Excerpted data:

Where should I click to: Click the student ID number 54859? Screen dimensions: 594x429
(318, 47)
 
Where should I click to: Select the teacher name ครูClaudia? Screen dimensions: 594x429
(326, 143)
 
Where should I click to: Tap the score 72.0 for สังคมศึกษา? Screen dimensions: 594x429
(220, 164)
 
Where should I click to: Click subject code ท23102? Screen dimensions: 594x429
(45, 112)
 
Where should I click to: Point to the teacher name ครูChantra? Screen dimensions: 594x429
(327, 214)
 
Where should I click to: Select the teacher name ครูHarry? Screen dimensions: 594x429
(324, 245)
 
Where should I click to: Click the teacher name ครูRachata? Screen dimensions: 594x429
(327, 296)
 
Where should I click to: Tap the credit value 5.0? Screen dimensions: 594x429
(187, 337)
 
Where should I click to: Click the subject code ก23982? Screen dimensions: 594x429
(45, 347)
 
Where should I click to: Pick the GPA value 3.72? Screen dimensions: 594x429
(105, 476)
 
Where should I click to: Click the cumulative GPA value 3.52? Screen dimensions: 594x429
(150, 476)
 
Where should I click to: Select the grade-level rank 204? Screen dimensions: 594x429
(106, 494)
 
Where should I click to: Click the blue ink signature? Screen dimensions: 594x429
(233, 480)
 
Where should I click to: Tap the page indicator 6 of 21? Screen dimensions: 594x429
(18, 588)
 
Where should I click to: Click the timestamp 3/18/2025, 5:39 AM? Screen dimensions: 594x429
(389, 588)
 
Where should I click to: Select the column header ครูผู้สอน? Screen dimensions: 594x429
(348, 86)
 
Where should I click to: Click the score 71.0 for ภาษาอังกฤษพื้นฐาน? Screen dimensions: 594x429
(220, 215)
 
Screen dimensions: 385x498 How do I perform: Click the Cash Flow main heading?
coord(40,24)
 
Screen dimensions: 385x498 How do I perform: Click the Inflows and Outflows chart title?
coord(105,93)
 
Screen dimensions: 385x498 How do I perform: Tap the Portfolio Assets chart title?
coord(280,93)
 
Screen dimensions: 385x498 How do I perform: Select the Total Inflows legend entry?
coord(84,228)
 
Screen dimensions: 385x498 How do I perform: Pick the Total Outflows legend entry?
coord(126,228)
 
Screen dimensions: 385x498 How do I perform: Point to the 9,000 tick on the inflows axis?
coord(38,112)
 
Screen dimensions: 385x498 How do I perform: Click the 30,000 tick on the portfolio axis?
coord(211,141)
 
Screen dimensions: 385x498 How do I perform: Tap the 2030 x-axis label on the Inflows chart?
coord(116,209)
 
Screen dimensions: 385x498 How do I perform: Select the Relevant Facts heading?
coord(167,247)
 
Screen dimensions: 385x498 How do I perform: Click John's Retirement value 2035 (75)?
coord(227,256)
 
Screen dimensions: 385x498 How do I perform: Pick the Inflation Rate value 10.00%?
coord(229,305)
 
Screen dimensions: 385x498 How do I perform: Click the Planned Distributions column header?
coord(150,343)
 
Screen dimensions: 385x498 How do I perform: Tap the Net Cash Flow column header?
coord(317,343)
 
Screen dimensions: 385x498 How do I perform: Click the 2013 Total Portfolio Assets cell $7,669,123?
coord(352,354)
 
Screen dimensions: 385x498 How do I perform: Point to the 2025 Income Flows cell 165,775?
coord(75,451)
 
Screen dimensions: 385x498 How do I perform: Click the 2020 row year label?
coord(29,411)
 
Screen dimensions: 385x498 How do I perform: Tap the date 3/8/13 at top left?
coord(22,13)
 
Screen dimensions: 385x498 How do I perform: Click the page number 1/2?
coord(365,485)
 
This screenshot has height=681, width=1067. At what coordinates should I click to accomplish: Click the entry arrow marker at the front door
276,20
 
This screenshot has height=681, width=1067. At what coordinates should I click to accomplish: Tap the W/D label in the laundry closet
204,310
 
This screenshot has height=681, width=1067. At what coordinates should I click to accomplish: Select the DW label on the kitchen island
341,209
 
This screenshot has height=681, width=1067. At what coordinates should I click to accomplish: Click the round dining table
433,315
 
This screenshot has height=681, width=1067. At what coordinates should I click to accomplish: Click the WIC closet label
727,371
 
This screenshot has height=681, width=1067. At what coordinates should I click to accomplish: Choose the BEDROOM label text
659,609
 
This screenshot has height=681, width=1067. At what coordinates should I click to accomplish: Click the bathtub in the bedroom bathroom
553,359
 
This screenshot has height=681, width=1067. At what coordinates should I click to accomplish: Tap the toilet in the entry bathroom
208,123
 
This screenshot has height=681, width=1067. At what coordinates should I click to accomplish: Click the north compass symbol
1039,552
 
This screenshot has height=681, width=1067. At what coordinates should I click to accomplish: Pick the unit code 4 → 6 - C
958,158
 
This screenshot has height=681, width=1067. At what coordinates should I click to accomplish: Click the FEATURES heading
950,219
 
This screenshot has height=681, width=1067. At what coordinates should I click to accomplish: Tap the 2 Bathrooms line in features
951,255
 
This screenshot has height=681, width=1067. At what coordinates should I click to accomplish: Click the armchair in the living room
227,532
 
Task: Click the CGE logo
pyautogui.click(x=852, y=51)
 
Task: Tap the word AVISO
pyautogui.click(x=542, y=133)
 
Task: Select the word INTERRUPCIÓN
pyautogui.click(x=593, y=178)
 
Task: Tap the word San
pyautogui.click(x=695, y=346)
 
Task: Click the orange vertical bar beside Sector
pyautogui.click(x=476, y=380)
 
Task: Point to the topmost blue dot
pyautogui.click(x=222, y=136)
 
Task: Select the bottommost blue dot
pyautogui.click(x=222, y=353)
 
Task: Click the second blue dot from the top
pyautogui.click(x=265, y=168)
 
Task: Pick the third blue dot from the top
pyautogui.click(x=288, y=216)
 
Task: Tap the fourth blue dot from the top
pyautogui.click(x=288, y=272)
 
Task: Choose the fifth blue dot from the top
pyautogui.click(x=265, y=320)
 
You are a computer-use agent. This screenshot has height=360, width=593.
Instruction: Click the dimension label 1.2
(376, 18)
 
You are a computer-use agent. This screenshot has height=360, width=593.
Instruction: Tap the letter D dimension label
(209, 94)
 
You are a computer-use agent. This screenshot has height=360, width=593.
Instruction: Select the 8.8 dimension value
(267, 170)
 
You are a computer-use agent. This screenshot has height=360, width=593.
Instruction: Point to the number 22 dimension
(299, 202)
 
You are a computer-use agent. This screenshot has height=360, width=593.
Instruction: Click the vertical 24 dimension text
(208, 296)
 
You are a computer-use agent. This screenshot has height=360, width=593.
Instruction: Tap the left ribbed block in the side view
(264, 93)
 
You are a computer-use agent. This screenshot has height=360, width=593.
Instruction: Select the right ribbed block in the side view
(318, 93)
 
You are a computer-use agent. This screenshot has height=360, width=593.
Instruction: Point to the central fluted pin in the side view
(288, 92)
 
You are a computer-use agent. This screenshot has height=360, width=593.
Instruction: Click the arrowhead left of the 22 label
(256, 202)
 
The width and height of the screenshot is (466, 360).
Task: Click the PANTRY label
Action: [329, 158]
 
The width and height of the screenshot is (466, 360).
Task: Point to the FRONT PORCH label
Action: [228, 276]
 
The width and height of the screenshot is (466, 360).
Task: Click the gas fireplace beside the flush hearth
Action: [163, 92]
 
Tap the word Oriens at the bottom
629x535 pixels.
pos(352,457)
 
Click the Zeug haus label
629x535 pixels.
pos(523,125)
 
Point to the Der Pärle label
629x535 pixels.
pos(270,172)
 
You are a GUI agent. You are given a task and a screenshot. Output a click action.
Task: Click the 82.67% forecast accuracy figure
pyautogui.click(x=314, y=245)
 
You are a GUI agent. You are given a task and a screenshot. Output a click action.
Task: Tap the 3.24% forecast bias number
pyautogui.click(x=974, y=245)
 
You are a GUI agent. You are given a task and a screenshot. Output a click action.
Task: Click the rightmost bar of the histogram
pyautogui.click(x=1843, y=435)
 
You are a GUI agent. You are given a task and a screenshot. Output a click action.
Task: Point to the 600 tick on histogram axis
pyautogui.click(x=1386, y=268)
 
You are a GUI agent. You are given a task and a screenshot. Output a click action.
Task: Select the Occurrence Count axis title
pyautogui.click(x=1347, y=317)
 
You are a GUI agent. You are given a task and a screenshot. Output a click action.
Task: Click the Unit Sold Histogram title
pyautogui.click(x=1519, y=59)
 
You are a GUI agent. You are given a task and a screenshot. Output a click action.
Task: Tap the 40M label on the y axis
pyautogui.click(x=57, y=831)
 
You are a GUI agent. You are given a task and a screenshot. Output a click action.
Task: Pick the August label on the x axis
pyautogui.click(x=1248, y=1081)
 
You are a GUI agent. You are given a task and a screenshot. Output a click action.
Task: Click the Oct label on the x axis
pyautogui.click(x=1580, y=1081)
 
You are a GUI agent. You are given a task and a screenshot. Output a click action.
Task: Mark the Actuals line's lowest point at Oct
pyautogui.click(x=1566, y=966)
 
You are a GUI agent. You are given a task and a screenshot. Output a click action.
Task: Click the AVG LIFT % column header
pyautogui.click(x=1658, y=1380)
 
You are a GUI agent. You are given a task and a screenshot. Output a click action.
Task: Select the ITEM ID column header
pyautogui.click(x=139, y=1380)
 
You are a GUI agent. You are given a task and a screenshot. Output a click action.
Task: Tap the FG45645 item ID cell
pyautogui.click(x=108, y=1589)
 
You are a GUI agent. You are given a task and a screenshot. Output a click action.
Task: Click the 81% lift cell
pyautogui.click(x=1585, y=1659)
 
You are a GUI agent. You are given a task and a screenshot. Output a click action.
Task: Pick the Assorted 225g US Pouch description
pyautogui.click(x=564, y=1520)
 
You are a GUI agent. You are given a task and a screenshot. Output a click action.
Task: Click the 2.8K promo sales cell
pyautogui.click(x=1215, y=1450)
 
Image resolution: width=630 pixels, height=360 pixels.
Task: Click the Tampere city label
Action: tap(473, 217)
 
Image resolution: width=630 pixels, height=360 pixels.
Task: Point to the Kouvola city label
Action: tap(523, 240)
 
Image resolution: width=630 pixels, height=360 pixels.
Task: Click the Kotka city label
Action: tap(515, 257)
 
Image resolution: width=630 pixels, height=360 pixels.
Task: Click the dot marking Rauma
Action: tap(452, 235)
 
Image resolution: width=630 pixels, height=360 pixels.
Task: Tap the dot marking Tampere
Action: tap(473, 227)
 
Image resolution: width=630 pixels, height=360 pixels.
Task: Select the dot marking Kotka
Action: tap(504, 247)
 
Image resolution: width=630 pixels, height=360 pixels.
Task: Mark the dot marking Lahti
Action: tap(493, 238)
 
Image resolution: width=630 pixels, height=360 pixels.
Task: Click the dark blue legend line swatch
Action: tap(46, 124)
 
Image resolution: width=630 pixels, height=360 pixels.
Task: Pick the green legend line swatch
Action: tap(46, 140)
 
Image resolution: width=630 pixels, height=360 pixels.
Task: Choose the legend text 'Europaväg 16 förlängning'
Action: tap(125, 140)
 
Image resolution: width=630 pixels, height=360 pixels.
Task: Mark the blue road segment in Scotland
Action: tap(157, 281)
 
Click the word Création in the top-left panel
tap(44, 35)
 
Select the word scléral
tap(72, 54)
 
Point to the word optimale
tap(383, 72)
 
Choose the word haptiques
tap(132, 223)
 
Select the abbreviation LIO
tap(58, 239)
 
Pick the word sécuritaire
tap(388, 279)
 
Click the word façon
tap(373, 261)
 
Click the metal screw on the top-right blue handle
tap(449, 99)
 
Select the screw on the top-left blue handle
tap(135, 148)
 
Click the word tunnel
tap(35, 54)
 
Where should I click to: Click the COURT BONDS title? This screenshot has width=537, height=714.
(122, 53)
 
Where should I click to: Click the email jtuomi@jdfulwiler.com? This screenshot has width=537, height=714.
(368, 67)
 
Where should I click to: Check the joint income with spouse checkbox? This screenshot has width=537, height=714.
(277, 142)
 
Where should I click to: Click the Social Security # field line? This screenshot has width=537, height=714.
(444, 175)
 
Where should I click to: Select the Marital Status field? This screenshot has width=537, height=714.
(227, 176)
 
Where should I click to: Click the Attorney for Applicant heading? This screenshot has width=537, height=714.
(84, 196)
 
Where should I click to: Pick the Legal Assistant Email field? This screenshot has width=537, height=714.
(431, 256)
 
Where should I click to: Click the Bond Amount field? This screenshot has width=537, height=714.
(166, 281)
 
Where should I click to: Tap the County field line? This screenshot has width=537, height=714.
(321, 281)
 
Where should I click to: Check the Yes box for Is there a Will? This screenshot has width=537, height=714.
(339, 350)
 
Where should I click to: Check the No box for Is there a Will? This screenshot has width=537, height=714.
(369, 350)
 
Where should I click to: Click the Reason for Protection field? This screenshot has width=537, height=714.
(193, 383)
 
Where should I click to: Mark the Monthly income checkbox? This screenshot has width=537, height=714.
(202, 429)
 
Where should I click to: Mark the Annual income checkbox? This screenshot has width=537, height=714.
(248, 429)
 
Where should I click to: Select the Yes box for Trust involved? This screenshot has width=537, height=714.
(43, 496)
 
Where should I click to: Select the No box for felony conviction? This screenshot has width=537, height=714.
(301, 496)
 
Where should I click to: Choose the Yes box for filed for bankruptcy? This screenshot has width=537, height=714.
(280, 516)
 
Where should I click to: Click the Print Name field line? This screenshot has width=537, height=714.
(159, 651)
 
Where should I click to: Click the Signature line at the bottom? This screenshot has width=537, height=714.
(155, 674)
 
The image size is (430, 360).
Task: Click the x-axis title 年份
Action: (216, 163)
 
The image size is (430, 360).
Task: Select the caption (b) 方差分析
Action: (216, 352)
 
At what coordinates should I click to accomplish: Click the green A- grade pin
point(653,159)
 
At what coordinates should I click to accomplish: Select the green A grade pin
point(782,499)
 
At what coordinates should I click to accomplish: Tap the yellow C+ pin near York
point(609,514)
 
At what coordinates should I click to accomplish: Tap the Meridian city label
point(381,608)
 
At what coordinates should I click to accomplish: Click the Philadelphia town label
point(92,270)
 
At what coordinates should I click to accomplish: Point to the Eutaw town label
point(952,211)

Task brief:
Count the lines in the material above that contain the string "value" and give only the number.

Exercise answer:
6